Mumbaikars brace yourself as the Brihanmumbai Municipal Corporation (BMC) has proposed setting a daily limit for how much water every household uses. The BMC will charge more money if citizens exceed that limit.
According to the Hindustan Times, currently, non-slum areas get 150 litres of water per person per day, while slums get a meagre 45 litres per person per day. These allotments, however, are no limits. In 2016, several MLAs raised the issue of inequitable water distribution in different areas of the city. They pointed out how the island city gets more water supply even though its population is far lower than the eastern and extended western suburbs (between Goregaon and Dahisar).
After which, Maharashtra Chief Minister Devendra Fadnavis had asked the BMC to form a committee to study problems in water distribution across Mumbai. After two years, the BMC committee has filed its report, ‘Towards Equitable and 24x7 Water Supply for Greater Mumbai’, which suggests 21 measures, for the short-and-long-term, to ensure all homes in Mumbai get the same amount of water, for the same amount of time and at the same pressure.

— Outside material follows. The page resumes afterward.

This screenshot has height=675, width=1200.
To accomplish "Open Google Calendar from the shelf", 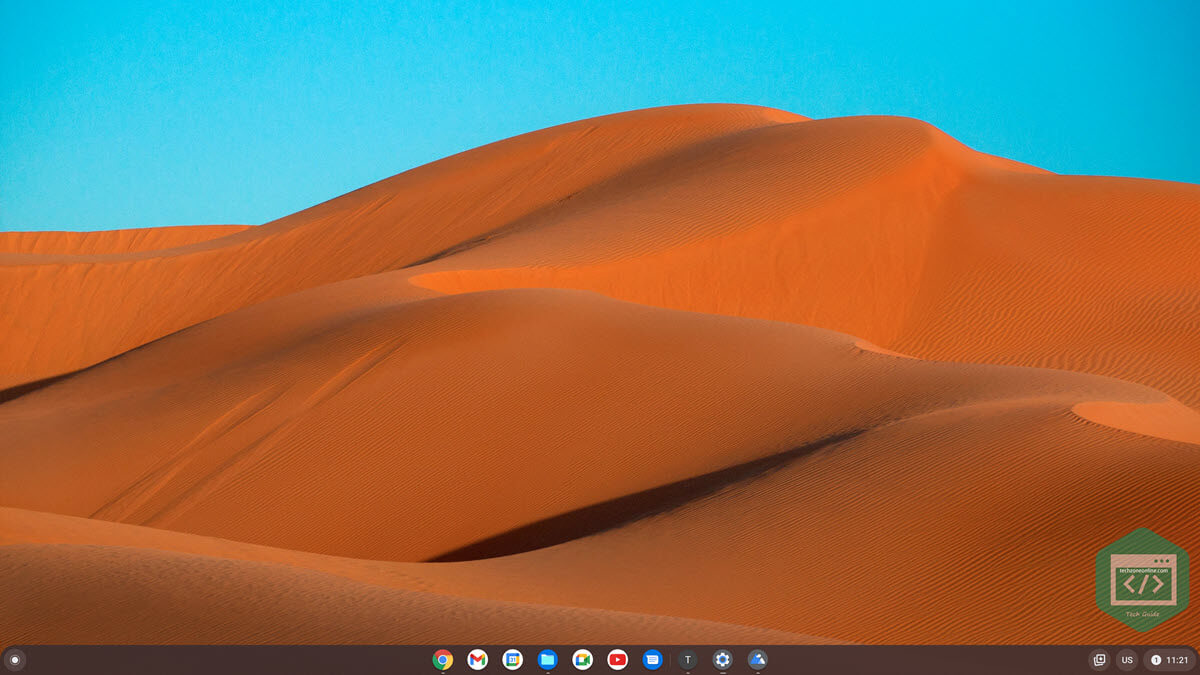I will pos(512,659).
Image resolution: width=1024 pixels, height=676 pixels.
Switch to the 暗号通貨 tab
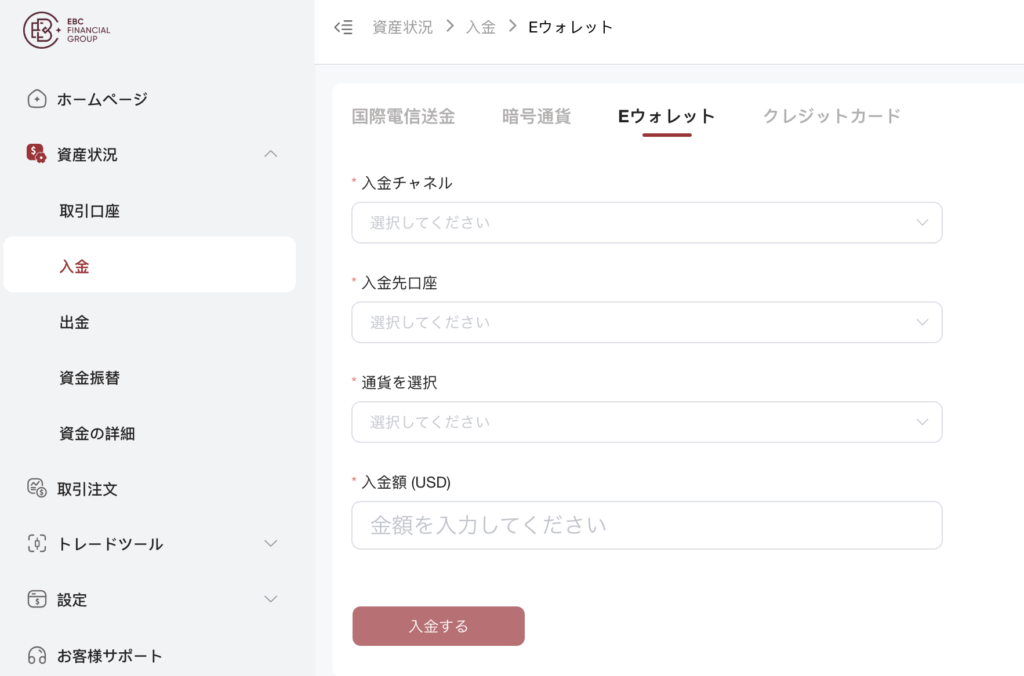pos(536,116)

Municipal commissioner Praveen Pardeshi told the leading daily, "The BMC will propose volumetric rates attached to each flat, instead of water metres for the entire building. This way, a higher rate will be applied to individual flat-owners who are consuming water above the limit.” The committee recommended preventing the loss of water to theft and leakages, monitoring bulk consumers of water such as hotels and charging them proportionately, replacing old pipelines, harvesting rainwater, recycling, and using groundwater.